In 2008 when I visited last, I saw many positive changes that impacted the average person in the streets. It was great to see senior citizens who had free access to basic services and were paid their pensions after waiting for so many years wondering if they were getting anything. The revenue of the oil bonanza on the early 2000’s was used to help many of the poor.

In the other hand, President Chavez also let loose a spirit of division by fomenting a hate of the upper classes. He suppressed the press, manipulated electoral laws and arrested and exiled government critics. In systematic and in ever present ways life in Venezuela became all about Chavez and his presence everywhere. Upon his death at the age of 58 in early 2013 he basically handed power to Nicolas Maduro, a former bus driver and union leader who has ruled the country till now.

Food and medicine shortages have led to waves of major daily protests since 2014. Although at this time, the protests have diminished as people are simply tired. I sense that Venezuelans who have stayed, are trying to recover some of their lost dignity. In spite of the the fact that all standards of life have diminished. For example, between November and December the basic food basket for a family of 4 has gone up from $480 to $522. Estimations by the United Nations and HumanRights Watch large numbers have experienced extrajudicial killings and more than seven million Venezuelans have been forced to leave the country, the majority simply walking away.

At the end of 2023, I found people with cautious hope and measured expectations. The previous painful and dark years have rooted people into a fresh awareness of their need for each other as a community and of God collectively.

In this complex scenario, for the last seven years I have worked together with local financial support to mentor and advise young leaders committed to the people and the country.

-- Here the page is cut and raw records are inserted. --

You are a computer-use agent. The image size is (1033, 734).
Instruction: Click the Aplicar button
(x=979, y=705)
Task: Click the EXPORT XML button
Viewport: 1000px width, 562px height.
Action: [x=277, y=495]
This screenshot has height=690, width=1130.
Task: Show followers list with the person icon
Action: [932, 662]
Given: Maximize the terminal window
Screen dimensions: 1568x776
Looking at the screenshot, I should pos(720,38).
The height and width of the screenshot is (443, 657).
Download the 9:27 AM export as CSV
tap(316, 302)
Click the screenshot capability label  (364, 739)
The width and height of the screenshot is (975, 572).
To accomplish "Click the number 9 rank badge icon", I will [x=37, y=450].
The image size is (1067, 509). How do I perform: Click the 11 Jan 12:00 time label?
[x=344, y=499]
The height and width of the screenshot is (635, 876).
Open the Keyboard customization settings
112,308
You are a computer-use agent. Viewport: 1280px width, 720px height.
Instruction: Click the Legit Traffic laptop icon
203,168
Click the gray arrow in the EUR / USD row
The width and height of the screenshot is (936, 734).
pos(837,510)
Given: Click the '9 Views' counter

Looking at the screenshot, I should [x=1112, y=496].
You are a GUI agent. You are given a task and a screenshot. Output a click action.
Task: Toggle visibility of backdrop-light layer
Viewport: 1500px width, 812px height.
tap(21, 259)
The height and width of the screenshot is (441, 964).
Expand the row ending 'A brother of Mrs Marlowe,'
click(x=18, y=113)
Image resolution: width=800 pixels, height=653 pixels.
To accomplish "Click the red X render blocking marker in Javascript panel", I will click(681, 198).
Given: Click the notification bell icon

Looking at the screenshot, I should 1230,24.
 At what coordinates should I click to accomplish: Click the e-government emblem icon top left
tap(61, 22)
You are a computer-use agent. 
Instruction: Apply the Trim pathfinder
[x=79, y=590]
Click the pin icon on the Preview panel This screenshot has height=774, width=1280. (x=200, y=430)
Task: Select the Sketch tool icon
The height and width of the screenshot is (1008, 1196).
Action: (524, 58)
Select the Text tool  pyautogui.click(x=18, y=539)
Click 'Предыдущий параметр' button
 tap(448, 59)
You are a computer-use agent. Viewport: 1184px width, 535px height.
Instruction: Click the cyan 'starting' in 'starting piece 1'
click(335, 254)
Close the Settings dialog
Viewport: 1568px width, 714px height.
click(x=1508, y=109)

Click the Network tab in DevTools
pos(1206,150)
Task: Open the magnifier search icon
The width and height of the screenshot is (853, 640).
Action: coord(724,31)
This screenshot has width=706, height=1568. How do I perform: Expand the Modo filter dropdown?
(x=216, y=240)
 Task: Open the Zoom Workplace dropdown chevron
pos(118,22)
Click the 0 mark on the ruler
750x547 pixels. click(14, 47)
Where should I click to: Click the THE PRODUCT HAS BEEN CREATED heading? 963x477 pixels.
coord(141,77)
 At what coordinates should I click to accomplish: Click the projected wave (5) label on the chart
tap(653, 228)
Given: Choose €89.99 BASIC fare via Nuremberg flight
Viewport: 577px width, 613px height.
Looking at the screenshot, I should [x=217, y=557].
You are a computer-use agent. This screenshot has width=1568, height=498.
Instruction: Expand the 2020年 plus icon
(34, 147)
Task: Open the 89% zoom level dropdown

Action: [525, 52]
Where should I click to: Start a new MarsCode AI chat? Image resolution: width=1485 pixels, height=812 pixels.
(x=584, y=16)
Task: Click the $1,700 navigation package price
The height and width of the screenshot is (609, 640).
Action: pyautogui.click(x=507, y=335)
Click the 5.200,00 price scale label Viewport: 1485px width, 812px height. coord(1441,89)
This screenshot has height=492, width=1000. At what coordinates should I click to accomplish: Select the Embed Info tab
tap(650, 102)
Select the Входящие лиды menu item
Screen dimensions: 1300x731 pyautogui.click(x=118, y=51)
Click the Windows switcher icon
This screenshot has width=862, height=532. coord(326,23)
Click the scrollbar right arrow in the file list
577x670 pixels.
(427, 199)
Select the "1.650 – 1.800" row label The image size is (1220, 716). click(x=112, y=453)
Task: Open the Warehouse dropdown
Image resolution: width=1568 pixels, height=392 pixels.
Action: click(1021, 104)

We are now focused on three initiatives that generate several service possibilities which we would like to see replicated.

The first one is in Colonia Tovar, the German village east of Caracas. There we continue to grow vegetables to provide to the needy.

Secondly, is a co-working space in the business center of Valencia (Venezuela’s main industrial city). It is now used for startups, events and even a church gathers there weekly. We are also about to launch a radio station which will serve these groups. We aim to enable new communities to emerge out of these enterprises.

Finally, in partnership with Camino Alliance www.caminoalliance.org we are initiating a project in Flor Amarillo, a popular district of Valencia where we intend to run a live-in facility for Hagios our online training program. The goal is to have each student start a business to meet a community need and establish a new community.